One of the greatest <insert term here> ever. No matter what you put in that phrase – “Songs”? “Recordings”? “Title tracks”? “Performances”? – it would be accurate. Tom Verlaine and Richard Lloyd’s interlocking guitars and alternating solos are just epic and a clinic in awesome. Effusive much? Yes, but I can’t not hear that opening riff and not bliss out just a little. So let’s pay a little tribute starting with the original off the 1977 album to which it gives its name.
Aside: it blows my mind that the track was released as a 7″ in 1977 split across two sides.
Richard Lloyd left Television in 2007 and was replaced by Jimmy Rip. I love Lloyd’s playing but Rip does the job, as shown in this live performance at New York’s Bowery Ballroom in December 2017:
In the years Television was off the air (1978 to 1992), Verlaine carved out a pretty prolific solo career and naturally his signature song remained a fixture of his live sets. Here’s him performing it for a live broadcast in Madrid at TVE studios in September 1984.

Exercise A
In the Television tribute, rewrite the passage starting with "Richard Lloyd left" and going on through "in September 1984.", swapping "prolific" for "productive".
Exercise B
Extend the Television tribute beyond its final sentence.

Extracted material
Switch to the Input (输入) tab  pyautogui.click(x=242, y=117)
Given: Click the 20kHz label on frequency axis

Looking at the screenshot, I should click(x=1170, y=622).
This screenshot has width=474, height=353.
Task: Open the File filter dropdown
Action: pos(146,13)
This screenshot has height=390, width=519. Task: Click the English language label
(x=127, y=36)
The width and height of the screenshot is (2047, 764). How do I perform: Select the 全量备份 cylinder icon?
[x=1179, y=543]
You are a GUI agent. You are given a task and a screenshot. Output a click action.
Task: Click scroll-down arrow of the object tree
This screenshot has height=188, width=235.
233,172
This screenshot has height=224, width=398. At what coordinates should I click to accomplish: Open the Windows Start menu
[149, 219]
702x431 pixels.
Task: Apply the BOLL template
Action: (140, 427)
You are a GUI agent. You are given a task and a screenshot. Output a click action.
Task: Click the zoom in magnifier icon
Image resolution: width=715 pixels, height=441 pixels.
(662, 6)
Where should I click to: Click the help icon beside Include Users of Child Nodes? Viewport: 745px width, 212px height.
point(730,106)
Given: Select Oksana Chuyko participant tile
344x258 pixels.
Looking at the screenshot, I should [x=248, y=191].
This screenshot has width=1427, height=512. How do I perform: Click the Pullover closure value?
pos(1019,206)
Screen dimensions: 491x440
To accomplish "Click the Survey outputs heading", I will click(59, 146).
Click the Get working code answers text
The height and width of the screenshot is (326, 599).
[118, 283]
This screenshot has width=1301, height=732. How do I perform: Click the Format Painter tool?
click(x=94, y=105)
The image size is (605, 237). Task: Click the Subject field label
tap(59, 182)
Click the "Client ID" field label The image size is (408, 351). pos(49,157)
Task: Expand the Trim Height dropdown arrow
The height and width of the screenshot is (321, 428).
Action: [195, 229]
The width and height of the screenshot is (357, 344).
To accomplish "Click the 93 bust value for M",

Task response A
Richard Lloyd left Television in 2007 and was replaced by Jimmy Rip. I love Lloyd’s playing but Rip does the job, as shown in this live performance at New York’s Bowery Ballroom in December 2017:
In the years Television was off the air (1978 to 1992), Verlaine carved out a pretty productive solo career and naturally his signature song remained a fixture of his live sets. Here’s him performing it for a live broadcast in Madrid at TVE studios in September 1984.

Task response B
And now some covers – for such a legendary song, it hasn’t been covered much for pretty obvious reasons – it’s long and requires some serious guitar chops to either pay it proper respect or reinvent it. Matthew Sweet and Susanna Hoffs of The Bangles did a pretty good job of it as a bonus track on the second volume of their Under The Covers cover album series.
It probably seemed a no-brainer that Luna – a band very indebted to Television in their guitar dynamics and a fan of covers – would have taken a swing at “Marquee Moon” but it took them until the COVID pandemic, when they were all locked down at their respective homes, to finally do so. And make a video for it as well. Though honestly I’m not sure if I’ve accepted Sean Eden’s choice to play it on a P90-equipped Gibson SG rather than his Fender Jazzmaster, but maybe that would be been just a little too on the nose. Nice touch having longtime bassist Justin Harwood, who left the band in 200, play on it.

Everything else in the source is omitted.